Тюремный двор отгорожен от институтского кирпичной стеной до третьего этажа – старой кладки стена, еще немецкая – а поверху спиралями колючая проволока привинчена, но из окон общежития с последнего этажа тюремный двор отлично виден, а летом, когда заключенным разрешают открывать форточки, они гулко орут через железные оконные намордники: «сколько дааали? – пятерииик!».
В общем, тюрьма была как отдельный привилегированный закрытый факультет со своим уставом.

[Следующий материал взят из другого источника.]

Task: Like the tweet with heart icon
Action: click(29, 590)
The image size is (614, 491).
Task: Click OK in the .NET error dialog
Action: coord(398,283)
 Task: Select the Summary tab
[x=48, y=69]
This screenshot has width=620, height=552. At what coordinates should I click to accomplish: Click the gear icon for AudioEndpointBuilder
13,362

Внутренний же институтский двор на самом деле не один: огромное это пространство застроено гестаповскими же корпусами, пересекающимися преимущественно под прямым углом со сложной системой переходов из корпуса в корпус. Раньше там, наверное, работали всякие местные мюллеры, айсманы, холтоффы да штирлицы, а теперь учебные аудитории и лаборатории – у нас одних только химий было несколько штук: общая, неорганическая, органическая, аналитическая, биохимия, гидрохимия, и небось еще какие-нибудь, лень искать вкладыш к диплому – посмотреть, а здоровенные лаборатории были, разумеется, на каждую дисциплину свои.

В сквере около здания, бывшего некогда Судом Пруссии – когда еще не только никакого гестапо не было, а никто и представить себе не мог все эти грядущие ужасы – до I Мировой войны еще была установлена немалых размеров скульптура: два столкнувшиеся лбами в напряжении всех своих бронзовых мышц быка. Считается, что композиция символизирует немецкое правосудие – противостояние адвоката и прокурора – но у меня есть сомнения, что в Пруссии все было настолько просто: с такой же степенью правдоподобия можно утверждать, что бодание изображает борьбу школ Канта и Гегеля, а то и самих философов.

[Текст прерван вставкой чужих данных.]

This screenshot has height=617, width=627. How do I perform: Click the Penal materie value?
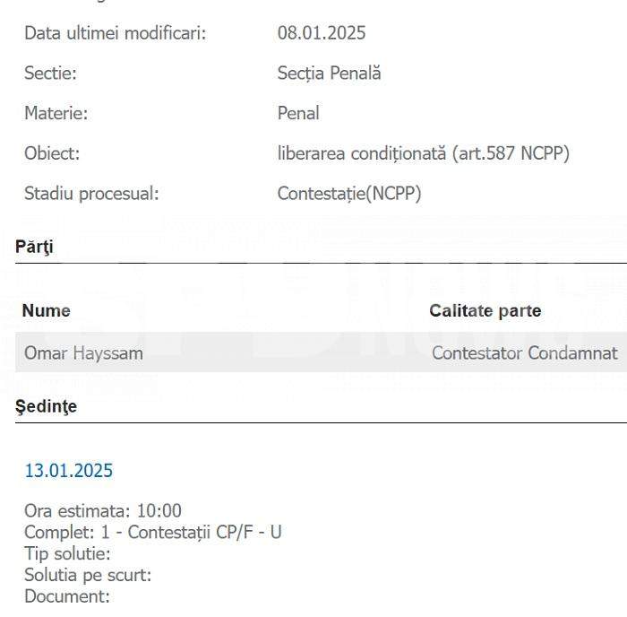(x=298, y=113)
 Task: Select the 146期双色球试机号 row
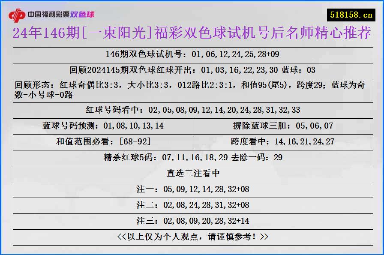point(192,55)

Но все это – достаточно второстепенные детали. Важно, что честный скульптор изваял животных со всеми возможными подробностями: бугры мышц, тупая ярость на мордах (адвоката и прокурора? Канта и Гегеля? Гете и Шиллера? Вагнера и Бетховена?) и здоровенные – как страусиные – болтающиеся между задними ногами яйца.
Всего – на двоих участников – четыре вызывающе роскошные штуки.

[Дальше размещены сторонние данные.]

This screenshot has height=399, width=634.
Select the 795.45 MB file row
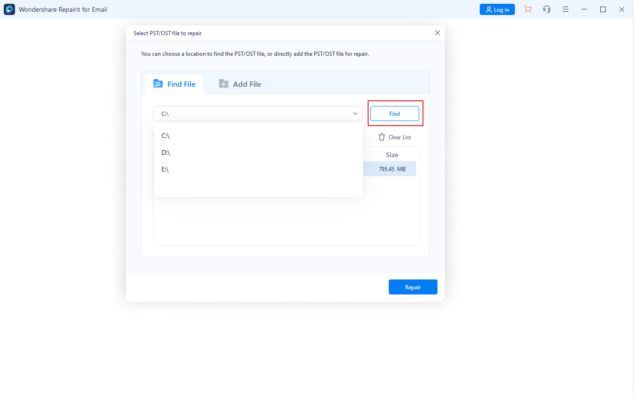[392, 169]
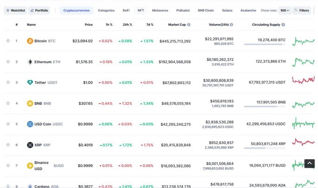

Даже у лошади Г.К.Жукова на Манежной площади – а уж на что, казалось бы, Маршал Победы – и то ничего подобного нет.

И у студентов технически-рыбного института считалось делом чести, делом славы, делом доблести и геройства эти яйца на каждую Пасху как можно ярче покрасить.
И здесь друг на друга накладывалось сразу несколько правонарушений: и хулиганство, и вандализм, и осквернение памятника культуры – хоть и прусской - да еще и религиозный предрассудок, с которыми в СССР велась, как известно, изнурительная борьба.
Поэтому за каждым кустом в скверике в пасхальную ночь пряталось по несколько милиционеров – и это было как игра в казаки-разбойники: у одних – нетерпение покрасить и убежать, у вторых азарт не допустить, предотвратить и схватить. Спорт в чистом виде: ни озлобления, ни избиений – цитиус и альтиус с фортиусом, ничего личного.
Понятно, что у милиции с простором для творчества было не очень – а вот студенты методы старались разнообразить: среднестатистический студент вообще как правило умнее милиционера.

Идет, например, пара ребят ночью в сквер, крадутся осторожно, озираются, один из них при этом бережно прижимает к груди здоровенную банку, обмотанную газетами. Подходят к скульптуре – а она еще на трехметровом каменном постаменте – задирают головы, рассматривают. Замечают за кустами шевеления – и пускаются бежать через весь сквер по направлению к драмтеатру. Тут из-за каждого куста выпрыгивают менты, суммарно штук двадцать, а то и тридцать – и начинается этакое регби, гонка за форвардом. Разумеется, догоняют, блокируют – порой и подсечкой с ног могут сбить. Тут выясняется, что газетами была укутана трехлитровая банка с пивом. Ребята объясняют, что слышали, будто хулиганы собирались покрасить быкам яйца – и пришли посмотреть, а заодно и пивка попить. Но увидели милицию, испугались – вдруг пиво нельзя пить, побежали… глупо, конечно – но, может, хоть пива с нами глотнете? А менты и рады, что не тех догнали, и что этих никуда не надо тащить – и как извинение, что слегка помяли романтиков, и пива холодного, пенного после пробежки, прямо из банки хлебнут.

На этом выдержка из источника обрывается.